Listo para nacer
Ahora, a las 36 semanas, todavía sentirás que tu bebé se estira, se inquieta y gira; pero con menos patadas y empujones en la barriga en la medida que tu bebé ha crecido lo suficiente como para que el útero restrinja sus movimientos [1].
¡Ahora está completamente desarrollado y listo para un parto saludable! Sus fuertes pulmones están listos para respirar por primera vez. Mientras espera ese día, tu bebé está "ejercitando" esos pulmones, pues se expanden y contraen con el diafragma y los músculos intercostales, practicando respiraciones reales.

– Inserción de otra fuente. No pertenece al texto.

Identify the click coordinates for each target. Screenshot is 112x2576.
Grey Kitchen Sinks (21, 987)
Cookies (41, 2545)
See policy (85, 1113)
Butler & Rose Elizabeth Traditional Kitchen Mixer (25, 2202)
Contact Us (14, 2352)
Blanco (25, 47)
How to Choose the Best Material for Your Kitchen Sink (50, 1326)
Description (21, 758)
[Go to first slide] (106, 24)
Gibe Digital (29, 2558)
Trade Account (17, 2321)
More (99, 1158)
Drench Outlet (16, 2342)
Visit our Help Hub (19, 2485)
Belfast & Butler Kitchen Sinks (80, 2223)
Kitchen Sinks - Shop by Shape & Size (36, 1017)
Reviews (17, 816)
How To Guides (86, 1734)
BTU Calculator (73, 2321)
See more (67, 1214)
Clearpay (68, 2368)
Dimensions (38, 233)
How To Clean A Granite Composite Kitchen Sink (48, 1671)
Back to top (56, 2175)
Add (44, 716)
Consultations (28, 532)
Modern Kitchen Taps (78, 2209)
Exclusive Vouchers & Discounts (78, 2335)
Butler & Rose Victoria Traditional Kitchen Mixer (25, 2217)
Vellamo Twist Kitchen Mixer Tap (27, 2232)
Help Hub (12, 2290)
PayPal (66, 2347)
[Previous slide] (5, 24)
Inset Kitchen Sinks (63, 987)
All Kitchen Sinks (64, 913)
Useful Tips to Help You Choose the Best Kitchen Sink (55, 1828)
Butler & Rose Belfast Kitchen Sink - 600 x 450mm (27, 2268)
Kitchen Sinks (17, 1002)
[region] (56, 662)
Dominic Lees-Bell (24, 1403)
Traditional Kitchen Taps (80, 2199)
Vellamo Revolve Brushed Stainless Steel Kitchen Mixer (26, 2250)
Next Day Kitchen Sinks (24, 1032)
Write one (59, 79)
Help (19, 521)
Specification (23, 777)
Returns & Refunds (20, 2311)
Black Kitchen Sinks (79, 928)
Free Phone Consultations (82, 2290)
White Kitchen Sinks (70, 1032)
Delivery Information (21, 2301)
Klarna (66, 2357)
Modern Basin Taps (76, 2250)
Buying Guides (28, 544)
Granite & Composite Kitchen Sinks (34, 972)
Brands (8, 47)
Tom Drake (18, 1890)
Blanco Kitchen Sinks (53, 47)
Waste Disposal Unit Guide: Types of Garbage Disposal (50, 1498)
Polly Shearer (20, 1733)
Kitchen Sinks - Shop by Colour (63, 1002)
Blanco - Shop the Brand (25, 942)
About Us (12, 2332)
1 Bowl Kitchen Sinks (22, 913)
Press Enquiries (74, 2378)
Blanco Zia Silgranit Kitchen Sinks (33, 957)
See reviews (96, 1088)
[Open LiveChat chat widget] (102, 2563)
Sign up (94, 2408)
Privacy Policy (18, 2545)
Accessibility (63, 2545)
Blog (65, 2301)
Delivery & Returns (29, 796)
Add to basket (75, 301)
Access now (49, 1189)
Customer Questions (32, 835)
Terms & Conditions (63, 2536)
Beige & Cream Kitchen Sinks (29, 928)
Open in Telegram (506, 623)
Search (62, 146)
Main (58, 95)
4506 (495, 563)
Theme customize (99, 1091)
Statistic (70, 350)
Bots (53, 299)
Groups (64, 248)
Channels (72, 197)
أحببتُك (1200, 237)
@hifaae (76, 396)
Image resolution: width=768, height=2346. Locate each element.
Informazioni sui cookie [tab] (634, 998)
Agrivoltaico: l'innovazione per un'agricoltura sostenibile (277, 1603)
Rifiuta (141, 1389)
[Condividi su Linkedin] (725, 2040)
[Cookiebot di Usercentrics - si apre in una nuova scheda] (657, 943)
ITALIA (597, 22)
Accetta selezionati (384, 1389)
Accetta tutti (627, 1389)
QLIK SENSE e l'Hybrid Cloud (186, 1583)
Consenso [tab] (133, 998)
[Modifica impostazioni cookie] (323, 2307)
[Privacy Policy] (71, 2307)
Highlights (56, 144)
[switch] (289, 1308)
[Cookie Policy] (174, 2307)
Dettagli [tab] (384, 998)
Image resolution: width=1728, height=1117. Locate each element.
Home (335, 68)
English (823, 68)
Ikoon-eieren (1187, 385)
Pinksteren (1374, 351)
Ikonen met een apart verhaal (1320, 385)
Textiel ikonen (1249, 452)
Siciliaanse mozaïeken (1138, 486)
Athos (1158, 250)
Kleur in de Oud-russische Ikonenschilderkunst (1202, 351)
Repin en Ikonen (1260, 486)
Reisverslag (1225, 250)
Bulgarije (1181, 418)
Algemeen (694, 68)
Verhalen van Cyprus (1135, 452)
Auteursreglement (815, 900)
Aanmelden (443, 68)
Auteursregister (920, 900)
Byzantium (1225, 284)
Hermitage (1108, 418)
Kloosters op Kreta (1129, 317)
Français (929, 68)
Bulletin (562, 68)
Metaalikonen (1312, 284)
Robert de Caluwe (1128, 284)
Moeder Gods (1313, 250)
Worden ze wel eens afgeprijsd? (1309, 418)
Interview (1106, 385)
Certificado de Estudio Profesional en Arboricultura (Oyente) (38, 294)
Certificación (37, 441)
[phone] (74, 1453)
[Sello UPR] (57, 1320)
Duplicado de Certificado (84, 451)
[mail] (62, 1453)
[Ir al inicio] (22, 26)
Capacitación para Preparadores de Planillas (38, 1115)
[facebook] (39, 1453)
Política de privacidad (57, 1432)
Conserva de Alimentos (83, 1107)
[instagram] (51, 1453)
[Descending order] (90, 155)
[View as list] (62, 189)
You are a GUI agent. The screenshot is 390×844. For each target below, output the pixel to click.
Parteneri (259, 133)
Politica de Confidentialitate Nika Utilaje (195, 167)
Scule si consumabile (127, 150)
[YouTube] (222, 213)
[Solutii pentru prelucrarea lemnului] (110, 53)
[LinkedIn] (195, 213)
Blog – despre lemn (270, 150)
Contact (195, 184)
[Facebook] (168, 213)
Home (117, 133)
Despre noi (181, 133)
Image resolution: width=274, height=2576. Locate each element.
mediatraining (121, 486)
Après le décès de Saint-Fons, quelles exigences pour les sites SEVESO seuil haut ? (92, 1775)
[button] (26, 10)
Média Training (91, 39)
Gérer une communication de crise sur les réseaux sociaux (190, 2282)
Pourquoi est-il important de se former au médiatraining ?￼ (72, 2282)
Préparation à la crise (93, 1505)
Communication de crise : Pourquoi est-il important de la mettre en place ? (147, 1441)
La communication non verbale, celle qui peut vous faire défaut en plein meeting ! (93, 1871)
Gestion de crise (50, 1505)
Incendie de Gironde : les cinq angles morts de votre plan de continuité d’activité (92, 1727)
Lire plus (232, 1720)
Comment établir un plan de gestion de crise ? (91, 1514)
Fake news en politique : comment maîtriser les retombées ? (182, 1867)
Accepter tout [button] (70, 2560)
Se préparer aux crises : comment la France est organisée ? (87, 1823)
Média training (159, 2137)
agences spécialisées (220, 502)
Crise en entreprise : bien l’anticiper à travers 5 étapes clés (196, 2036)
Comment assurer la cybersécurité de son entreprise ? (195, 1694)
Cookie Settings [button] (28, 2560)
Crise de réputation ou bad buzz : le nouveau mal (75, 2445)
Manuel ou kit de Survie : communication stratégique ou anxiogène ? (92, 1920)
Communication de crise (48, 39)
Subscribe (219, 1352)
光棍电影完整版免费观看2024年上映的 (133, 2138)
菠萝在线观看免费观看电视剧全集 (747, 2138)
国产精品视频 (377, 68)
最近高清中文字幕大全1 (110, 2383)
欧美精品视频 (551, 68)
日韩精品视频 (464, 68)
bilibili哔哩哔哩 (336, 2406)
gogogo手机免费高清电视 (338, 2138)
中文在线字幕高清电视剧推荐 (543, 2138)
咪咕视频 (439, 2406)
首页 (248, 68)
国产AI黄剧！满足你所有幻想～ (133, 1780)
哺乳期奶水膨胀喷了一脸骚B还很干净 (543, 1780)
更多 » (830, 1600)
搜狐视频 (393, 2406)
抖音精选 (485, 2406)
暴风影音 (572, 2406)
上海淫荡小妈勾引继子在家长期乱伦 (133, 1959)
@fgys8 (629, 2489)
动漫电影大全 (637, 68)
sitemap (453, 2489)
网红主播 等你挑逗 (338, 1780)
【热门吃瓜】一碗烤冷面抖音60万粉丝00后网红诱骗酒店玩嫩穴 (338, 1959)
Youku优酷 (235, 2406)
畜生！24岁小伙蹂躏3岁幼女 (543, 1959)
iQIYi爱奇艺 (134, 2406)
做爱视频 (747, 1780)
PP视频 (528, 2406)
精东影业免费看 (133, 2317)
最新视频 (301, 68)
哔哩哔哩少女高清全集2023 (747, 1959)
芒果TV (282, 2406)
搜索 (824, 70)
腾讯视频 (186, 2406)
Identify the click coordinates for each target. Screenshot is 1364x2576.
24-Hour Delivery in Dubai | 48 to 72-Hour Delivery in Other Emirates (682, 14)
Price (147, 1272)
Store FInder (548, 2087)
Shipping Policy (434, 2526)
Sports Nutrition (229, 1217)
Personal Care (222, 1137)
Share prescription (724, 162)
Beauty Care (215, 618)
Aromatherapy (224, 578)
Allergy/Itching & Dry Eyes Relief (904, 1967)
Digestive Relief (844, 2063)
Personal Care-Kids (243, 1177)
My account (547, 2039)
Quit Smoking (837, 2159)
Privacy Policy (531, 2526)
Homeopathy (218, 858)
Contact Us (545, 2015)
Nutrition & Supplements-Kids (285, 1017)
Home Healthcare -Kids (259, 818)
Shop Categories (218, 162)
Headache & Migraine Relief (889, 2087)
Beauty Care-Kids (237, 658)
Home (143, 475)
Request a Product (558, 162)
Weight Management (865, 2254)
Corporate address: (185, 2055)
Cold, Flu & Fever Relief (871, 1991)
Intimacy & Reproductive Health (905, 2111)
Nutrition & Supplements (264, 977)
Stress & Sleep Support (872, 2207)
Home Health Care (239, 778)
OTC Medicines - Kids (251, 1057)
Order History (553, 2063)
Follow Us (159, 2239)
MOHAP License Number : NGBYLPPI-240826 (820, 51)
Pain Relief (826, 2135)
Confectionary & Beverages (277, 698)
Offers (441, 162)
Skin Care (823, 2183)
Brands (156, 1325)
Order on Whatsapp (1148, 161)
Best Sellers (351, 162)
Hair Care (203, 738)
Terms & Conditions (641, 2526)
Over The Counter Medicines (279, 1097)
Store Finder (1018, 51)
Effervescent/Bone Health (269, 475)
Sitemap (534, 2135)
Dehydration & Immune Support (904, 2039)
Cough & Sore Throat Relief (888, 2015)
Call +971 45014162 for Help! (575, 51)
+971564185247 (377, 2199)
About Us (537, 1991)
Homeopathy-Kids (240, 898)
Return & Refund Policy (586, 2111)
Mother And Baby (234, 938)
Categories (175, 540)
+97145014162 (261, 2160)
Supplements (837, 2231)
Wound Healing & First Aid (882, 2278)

En este punto, no hay líquido amniótico en los pulmones [2]. Y también su sistema digestivo se encuentra listo para apoyar a su cuerpo a absorber nutrientes, comenzando con la leche materna.
Es raro que un bebé nazca en su fecha exacta de parto, por lo que es bueno estar preparada para comenzar con el trabajo de parto en cualquier momento [3].
En esta semana, la audición del bebé se agudiza de manera notable y su cerebro y sistema nervioso continúan con su desarrollo hasta completarlo para estar preparados para el nacimiento. Ya se está eliminando cualquier resto de lanugo, que, en algunas ocasiones, puede entrar en su boca y ser comido y digerido. Esto formará su primera materia fecal, también conocida como meconio, que pasará después del nacimiento [4].
Si estás esperando gemelos
El proceso del parto puede comenzar en cualquier momento. Sin embargo, se debe esperar a que la naturaleza siga su curso solo si ambos bebés están con la cabeza hacia abajo, lo que podría hacer posible un parto natural. En cualquier otra circunstancia, los médicos realizarán la cesárea prevista.
¿Qué se puede ver en la ecografía/ultrasonido?
En esta imagen, un bebé está acostado boca arriba y su perfil es visible con una frente, nariz y mentón bien definidos. También se puede ver su mano derecha.